Perry Stein & Devlin Barrett of the Washington Post: "U.S. District Judge Aileen M. Cannon signaled Friday that Donald Trump's legal team had not convinced her FBI agents offered false information to justify searching Mar-a-Lago -- a potential blow to the former president's efforts to disqualify key evidence in the classified documents case against him.... The session capped three days of hearings in Cannon's courtroom. In the morning, she held a closed-door hearing on Trump's efforts to bar at trial the audio notes that investigators got from one of Trump's former attorneys, Evan Corcoran.... She did not issue rulings from the bench on any of the motions...."

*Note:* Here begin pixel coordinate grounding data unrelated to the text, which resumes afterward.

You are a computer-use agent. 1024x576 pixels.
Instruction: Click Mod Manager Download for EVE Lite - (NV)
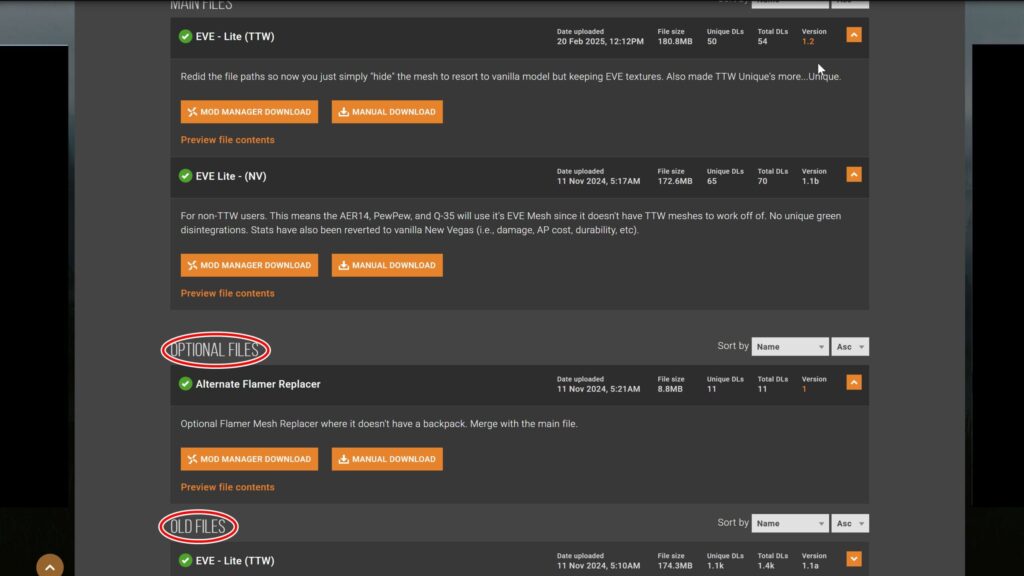(249, 265)
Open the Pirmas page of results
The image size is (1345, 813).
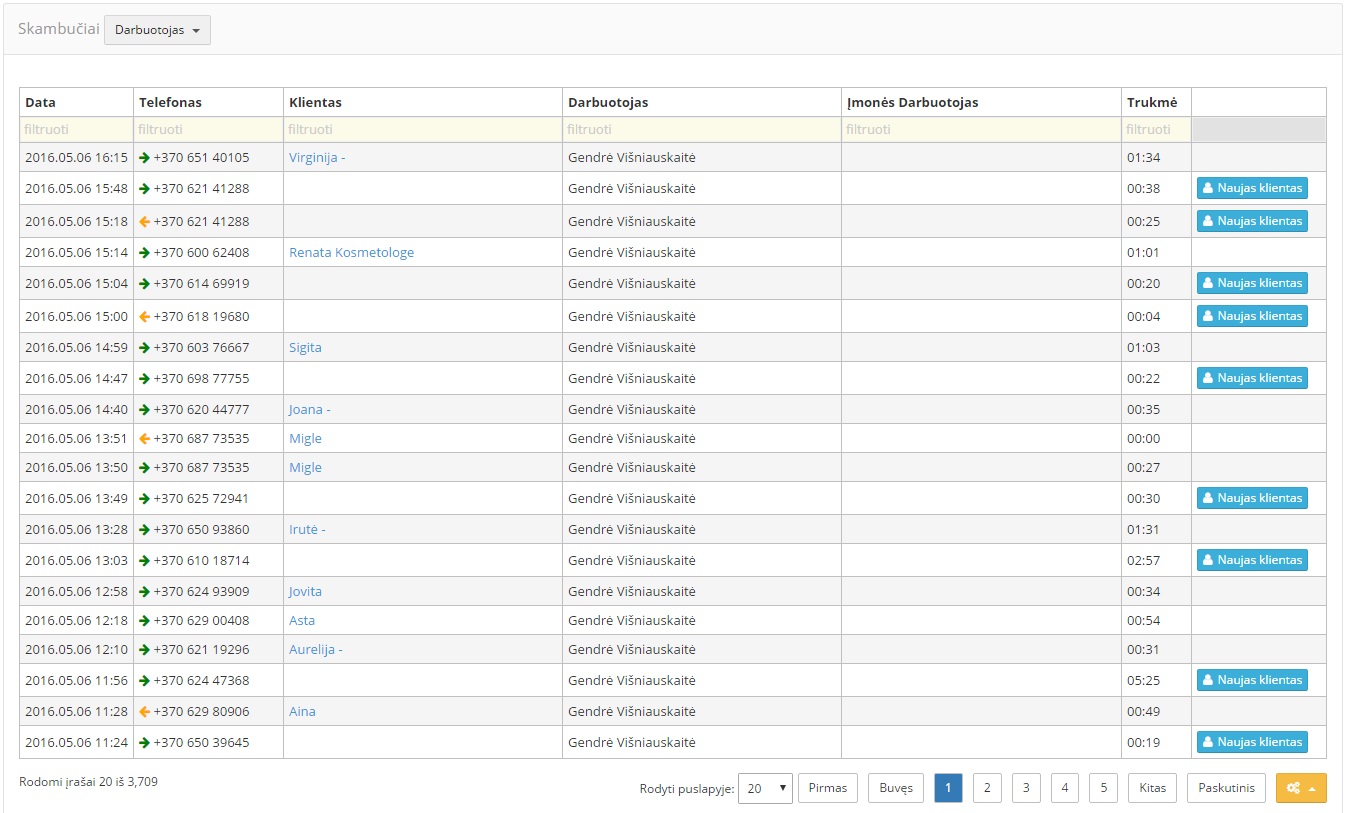[827, 788]
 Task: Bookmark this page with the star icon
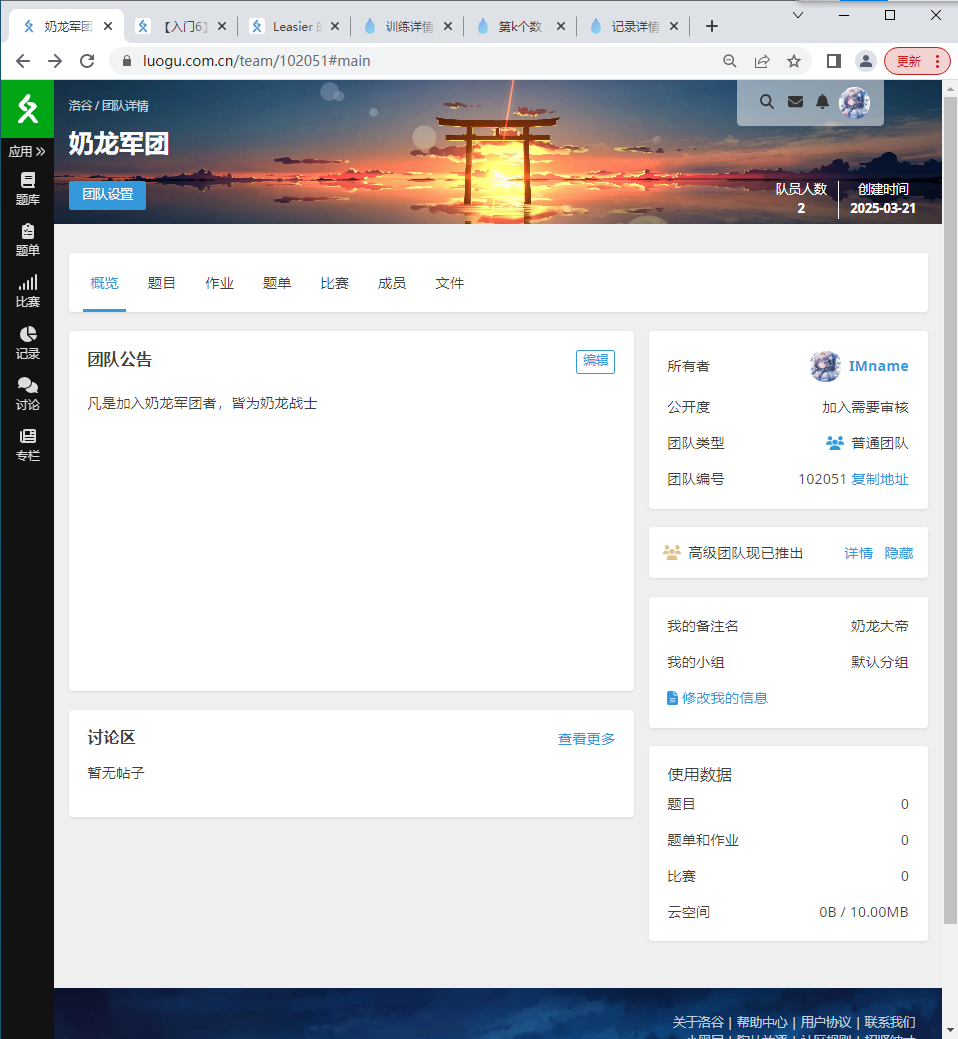794,61
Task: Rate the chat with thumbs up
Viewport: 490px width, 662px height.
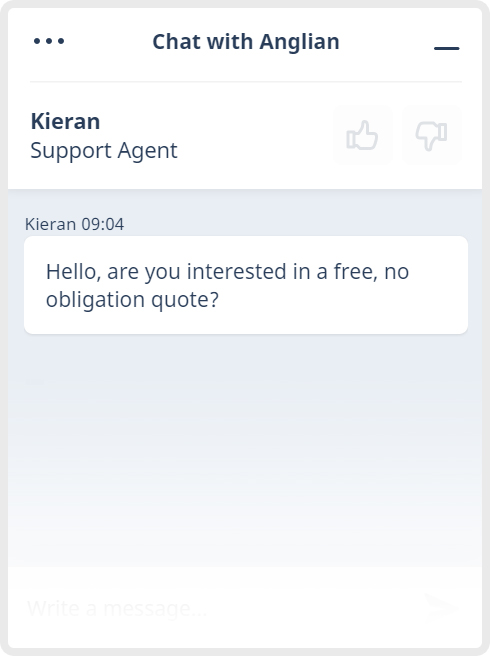Action: tap(363, 135)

Judge Partially Lifts Gag Order Against 34-Time Felon. Dareh Gregorian of NBC News: "The judge who presided over Donald Trump's hush money trial on Tuesday lifted some of the restrictions from his gag order. The ruling by Judge Juan Merchan comes two days before Trump is set to debate President Joe Biden.... Merchan's ruling lifted restrictions on Trump's ability to comment on the witnesses who testified against him during his trial, as well as a part of the order barring him from discussing the jury that convicted him -- essentially finding the witnesses' and the jury's work had concluded so there was no fear of impacting the proceedings. The ruling left in place a part of the order barring Trump from going after court staff, individual prosecutors and 'family members of any counsel, staff member, the Court or the District Attorney.'... While the ruling now allows Trump to mention the jury broadly, he is still prevented from talking about jurors by name or divulging their personal information under the terms of a separate protective order that is still in place."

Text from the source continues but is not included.